Structure and Storytelling in the Space-Age Ballet
Famed ballerina Julie Kent’s first season as artistic director of The Washington Ballet is in the books. Last fall, I spoke with Kent about the intersection of literature and ballet, and what role literature would play in this season’s line-up (read the interview here).
Last weekend, I attended The Washington Ballet’s final event of the season, “Tudor, Ashton, World Premiere” at the Kennedy Center. The World Premiere—Kent’s first commission for The Washington Ballet—was timed with the Kennedy Center’s celebration of John F. Kennedy’s centennial. “Frontier” is a ballet of space exploration, choreographed by Ethan Stiefel (who, like Kent, is a former American Ballet Theatre principal dancer, and for fans of the movie Center Stage, yes, they’re the couple who dance the Romeo & Juliet Balcony pas de deux).

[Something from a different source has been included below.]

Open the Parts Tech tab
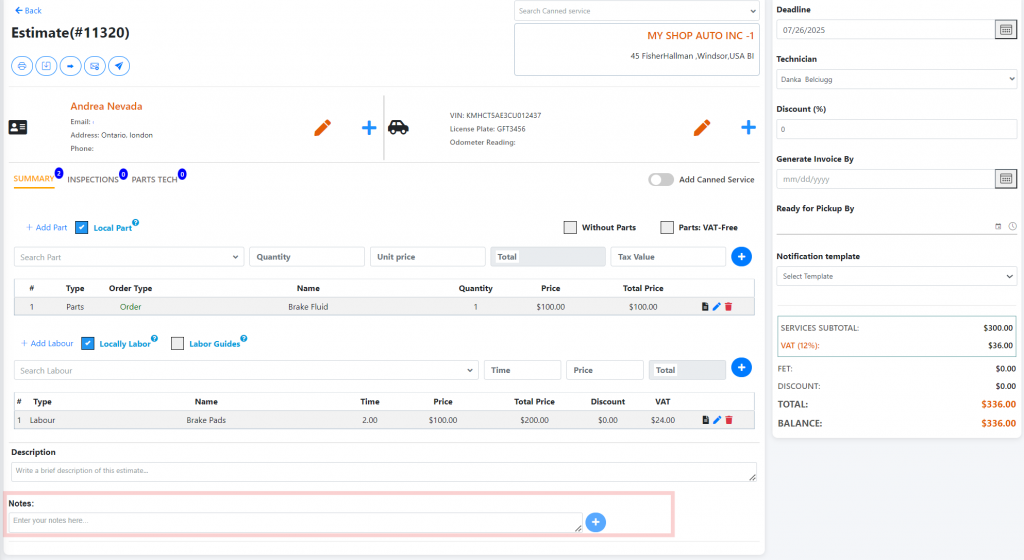This screenshot has width=1024, height=560. point(154,180)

Attending a mixed bill night at the ballet is akin to sitting down with a story collection. Style and story vary and then knock against each other: as soon as you leave the space-age for Edwardian-era garden party (“Jardin Aux Lilas” by Anthony Tudor) you’re whisked from the land of mortals and into that of Shakespeare’s fairies (“The Dream” by Frederick Ashton). All three ballets take place against the night sky (each set against its own backdrop, depicting the moon or the heavens) and tell stories of longing (conveyed through the ballet’s structural convention of longing, the pas de deux).

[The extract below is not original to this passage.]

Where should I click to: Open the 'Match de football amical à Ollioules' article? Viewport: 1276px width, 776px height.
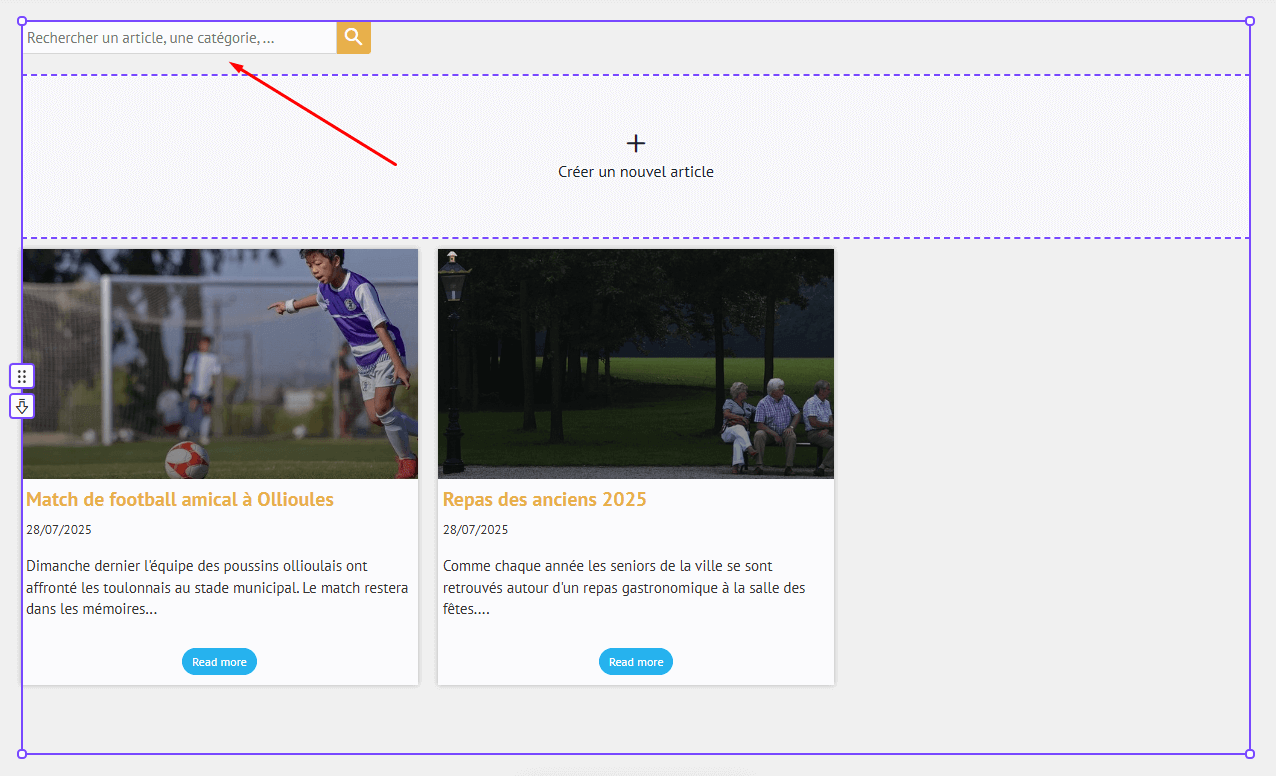(x=180, y=499)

“The exploration of space will go ahead, whether we join in it or not, and it is one of the great adventures of all time”: JFK’s 1962 words, projected against a starfield, open the ballet. (At the time of this writing, Trump just pulled the United States out of the Paris climate deal, which leaves one nostalgic for a president who cared about American leadership and a president who championed scientific progress.) The ballet opens with a corps de ballet of Astronaut Candidates, spacesuit-clad and training together yet vying against each other for a coveted trip to space. In a traditional story ballet, the corps provides a swan chorus, or sylph chorus; generally, a context for the heroine, be it pond-mates or lesser-sylphs. Stiefel’s ballet is faithful to this structure, and soon a heroine emerges to propel the story: an astronaut, who must leave her husband behind for a trip to space (hence they dance a departure pas de deux).
The story of space exploration itself is told visually, lit more than danced, the dancer often dwarfed by lighting choices (appropriately so when aiming to depict the universe on the stage of the Kennedy Center). Upon landing, moon, wherever—revisionism is fine when it gets us a woman there first—we’re reminded why ballet is the chosen medium. Ballet tells stories with the body. Moon, wherever: gravity isn’t the same, bodies don’t work the same. Ballet cannot be danced the same. Ballet is a medium of refinement, control—on earth. Stiefel challenges us to consider dance, and the body, under forces that can undo it all.
Several years ago, I saw a climate change ballet performed by a small DC dance troupe. It left much to be desired, with a waning sheet portraying a melting iceberg. Mr. Stiefel, your next ballet, when considering forces upon the body: climate change?